Inflammation Subtypes and Translating Inflammation-Related Genetic Findings in Schizophrenia and Related Psychoses: A Perspective on Pathways for Treatment Stratification and Novel Therapies

Abstract

Dysregulation of immunological and inflammatory processes is frequently observed in psychotic disorders. Numerous studies have examined the complex components of innate and adaptive immune processes in schizophrenia and related psychoses. Elevated inflammation in these conditions is related to neurobiological phenotypes and associated with both genetics and environmental exposures. Recent studies have utilized multivariate cytokine approaches to identify what appears to be a subset of individuals with elevated inflammation. The degree to which these findings represent a general process of dysregulated inflammation or whether there are more refined subtypes remains unclear. Brain-imaging studies have attempted to establish the link between peripheral inflammation and gray matter disruption, white matter abnormalities, and neuropsychological phenotypes. However, the interplay between peripheral inflammation and neuroinflammation, as well as the consequences of this interplay, in the context of psychosis remains unclear and requires further investigation.

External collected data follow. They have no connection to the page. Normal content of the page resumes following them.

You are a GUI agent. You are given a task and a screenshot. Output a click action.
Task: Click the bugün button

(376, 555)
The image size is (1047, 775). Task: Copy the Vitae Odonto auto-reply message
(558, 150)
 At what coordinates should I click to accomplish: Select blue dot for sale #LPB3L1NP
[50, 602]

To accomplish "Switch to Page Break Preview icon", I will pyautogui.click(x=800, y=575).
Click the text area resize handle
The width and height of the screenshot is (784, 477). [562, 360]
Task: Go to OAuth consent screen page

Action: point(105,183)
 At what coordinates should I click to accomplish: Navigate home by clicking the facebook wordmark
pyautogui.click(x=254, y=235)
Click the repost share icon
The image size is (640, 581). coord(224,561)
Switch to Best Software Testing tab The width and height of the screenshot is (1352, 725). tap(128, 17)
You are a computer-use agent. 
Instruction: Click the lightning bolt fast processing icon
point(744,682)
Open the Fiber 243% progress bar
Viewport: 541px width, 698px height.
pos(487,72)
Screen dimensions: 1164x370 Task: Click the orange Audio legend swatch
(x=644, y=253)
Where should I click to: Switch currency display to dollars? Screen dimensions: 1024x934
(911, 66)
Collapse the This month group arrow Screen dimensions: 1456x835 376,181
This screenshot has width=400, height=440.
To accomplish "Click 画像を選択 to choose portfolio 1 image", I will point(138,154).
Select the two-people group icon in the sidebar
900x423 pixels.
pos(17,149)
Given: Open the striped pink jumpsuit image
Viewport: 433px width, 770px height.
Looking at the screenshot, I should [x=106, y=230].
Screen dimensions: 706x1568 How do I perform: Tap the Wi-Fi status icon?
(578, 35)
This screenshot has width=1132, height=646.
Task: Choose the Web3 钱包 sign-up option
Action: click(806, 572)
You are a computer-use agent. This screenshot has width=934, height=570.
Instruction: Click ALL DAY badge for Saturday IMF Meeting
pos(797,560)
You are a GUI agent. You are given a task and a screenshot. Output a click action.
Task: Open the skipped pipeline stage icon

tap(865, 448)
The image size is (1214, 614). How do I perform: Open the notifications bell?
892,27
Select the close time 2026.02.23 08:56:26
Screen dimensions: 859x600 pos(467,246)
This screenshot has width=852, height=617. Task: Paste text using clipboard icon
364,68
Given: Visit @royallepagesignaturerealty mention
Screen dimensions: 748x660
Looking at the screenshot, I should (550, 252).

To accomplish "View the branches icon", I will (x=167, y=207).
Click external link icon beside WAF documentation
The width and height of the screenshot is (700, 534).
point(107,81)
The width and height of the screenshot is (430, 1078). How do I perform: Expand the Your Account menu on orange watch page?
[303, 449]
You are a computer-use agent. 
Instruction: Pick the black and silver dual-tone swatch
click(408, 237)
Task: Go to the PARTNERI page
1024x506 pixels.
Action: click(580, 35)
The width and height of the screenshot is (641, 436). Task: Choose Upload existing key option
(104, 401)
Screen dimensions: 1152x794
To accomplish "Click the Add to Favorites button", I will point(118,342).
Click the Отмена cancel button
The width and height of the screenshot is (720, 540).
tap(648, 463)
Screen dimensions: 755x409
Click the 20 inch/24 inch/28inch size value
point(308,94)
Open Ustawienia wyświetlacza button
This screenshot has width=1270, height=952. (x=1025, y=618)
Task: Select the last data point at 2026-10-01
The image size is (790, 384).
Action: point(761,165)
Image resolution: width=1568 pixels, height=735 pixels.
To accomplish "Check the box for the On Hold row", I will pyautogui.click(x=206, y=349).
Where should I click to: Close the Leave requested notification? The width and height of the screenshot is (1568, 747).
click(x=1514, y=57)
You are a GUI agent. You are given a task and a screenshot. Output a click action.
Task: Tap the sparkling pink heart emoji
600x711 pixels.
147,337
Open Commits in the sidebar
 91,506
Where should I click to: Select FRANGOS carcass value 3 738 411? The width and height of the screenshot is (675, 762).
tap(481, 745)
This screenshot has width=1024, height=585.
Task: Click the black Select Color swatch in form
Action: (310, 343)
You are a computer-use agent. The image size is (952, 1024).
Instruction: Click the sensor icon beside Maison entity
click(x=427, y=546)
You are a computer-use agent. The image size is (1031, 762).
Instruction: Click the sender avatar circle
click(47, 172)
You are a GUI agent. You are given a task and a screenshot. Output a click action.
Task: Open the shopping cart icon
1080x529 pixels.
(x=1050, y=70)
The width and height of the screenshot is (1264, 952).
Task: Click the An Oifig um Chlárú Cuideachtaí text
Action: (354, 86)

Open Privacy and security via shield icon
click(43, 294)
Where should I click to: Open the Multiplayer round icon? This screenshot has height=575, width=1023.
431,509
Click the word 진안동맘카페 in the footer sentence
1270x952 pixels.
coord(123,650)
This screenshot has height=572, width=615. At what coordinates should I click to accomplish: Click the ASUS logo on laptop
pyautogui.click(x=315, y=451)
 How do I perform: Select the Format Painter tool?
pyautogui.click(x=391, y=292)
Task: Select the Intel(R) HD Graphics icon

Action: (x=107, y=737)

This Perspectives article reviews the following elements of immune dysregulation and its clinical and therapeutic implications: (1) evidence supporting inflammation and immune dysregulation in schizophrenia and related psychoses; (2) recent advances in approaches to characterizing subgroups of patients with elevated inflammation; (3) relationships between peripheral inflammation and brain-imaging indicators of neuroinflammation; (4) convergence of large-scale genetic findings and peripheral inflammation findings; and (5) therapeutic implications: anti-inflammation interventions leveraging genetic findings for drug discovery and repurposing. We offer perspectives and examples of how multiomics technologies may be useful for constructing and studying immunogenetic signatures. Advancing research in this area will facilitate biomarker discovery, disease subtyping, and the development of etiological treatments for immune dysregulation in psychosis.

Figure 1

Conceptual model of immune dysregulation in psychosis. Converging evidence suggests that genetic and environmental factors increase peripheral inflammation that adversely affects the brain and clinical outcomes. BBB, blood-brain barrier; MHC, major histocompatibility complex.

Figure 2

Functional protein-association network of schizophrenia immune gene and inflammatory biomarker candidates. (A) 41 previously identified schizophrenia immune gene candidates (pink nodes), including 39 non-MHC genes and C4A/C4B, and 13 psychosis-relevant inflammatory biomarkers (maroon nodes) were entered in a protein-protein interaction network analysis using STRING software under default settings with medium confidence (interaction score ≥ 0.4) for identified interactions. The line thickness denotes the strength of data support for a functional interaction between two molecules. (B) MCL clustering of the function network (panel A) to the inflation parameter of 5.0 was performed with clusterMaker and Cytoscape based on the interaction score. Functional interactions within a cluster and between clusters are indicated by thick and thin lines, respectively. MCL, Markov cluster; MHC, major histocompatibility complex.

Figure 3

CNS-specific functional modules for druggable schizophrenia risk genes. The network is comprised of 42 out of 103 druggable genes assigned to one of five clusters (C1–C5) with significant membership. The network clustering was performed based on shared k-nearest-neighbors and community-finding algorithm. Functional enrichment with genes annotated to Gene Ontology Biological Process (GO:BP) terms was examined across five clusters, with the top overrepresented GO:BP terms within each cluster listed on the right (the mapped gene list and full results of pathway enrichment are available in supplemental materials). C2 and C4 containing a total of 17 genes (with polka dots in figure) and 50 enriched terms had strong immune/inflammation implications associated with central nervous system function.